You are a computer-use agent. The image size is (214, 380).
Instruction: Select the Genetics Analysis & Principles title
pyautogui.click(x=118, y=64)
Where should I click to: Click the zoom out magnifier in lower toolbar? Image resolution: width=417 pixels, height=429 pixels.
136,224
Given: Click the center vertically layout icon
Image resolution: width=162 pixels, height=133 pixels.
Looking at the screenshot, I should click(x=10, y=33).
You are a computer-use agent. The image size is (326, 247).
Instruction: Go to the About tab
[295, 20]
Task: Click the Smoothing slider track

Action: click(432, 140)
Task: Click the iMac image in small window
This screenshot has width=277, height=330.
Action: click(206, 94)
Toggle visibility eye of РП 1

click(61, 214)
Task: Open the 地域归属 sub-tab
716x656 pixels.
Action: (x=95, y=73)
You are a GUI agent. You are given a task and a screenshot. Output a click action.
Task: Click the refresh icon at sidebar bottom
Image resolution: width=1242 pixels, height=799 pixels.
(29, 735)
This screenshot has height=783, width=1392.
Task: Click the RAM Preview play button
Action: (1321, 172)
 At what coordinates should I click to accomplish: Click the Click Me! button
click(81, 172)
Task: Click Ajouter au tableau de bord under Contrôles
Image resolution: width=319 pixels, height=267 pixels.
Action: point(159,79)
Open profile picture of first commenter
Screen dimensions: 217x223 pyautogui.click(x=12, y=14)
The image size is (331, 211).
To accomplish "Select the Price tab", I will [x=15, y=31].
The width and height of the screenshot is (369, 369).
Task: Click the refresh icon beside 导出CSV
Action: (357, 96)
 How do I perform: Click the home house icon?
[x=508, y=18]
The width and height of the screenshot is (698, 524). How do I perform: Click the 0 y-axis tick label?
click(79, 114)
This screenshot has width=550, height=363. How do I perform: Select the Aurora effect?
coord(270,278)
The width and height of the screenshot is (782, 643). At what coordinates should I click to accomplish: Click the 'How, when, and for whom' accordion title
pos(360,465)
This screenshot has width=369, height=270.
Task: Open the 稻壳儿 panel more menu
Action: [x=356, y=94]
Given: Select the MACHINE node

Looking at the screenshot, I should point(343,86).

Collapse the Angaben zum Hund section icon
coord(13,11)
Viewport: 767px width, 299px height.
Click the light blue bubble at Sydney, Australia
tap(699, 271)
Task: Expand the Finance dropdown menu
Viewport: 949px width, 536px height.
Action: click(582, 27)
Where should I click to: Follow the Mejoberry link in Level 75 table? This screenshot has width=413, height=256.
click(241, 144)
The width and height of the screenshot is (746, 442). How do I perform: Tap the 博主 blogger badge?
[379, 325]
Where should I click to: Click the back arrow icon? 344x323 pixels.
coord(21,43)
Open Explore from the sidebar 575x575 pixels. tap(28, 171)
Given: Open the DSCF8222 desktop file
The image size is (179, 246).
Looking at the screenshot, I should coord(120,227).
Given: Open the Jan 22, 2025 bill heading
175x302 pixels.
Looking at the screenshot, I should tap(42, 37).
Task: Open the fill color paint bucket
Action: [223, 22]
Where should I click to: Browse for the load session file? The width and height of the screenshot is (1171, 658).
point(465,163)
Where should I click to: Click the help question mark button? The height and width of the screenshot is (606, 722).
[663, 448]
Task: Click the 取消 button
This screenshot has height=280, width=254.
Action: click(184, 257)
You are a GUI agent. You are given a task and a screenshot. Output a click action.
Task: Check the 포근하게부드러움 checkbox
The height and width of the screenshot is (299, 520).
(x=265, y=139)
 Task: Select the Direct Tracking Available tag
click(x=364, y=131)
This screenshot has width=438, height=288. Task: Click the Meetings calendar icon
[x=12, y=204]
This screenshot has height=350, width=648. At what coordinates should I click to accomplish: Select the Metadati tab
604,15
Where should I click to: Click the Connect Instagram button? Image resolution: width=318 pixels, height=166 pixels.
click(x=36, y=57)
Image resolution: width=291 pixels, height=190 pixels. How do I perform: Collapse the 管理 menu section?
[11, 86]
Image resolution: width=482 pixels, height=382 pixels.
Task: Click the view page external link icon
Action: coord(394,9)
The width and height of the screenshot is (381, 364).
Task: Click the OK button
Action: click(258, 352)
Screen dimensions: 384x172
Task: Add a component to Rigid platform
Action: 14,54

__________

Please give the number of lines above that include the string "computer", with nothing added.

2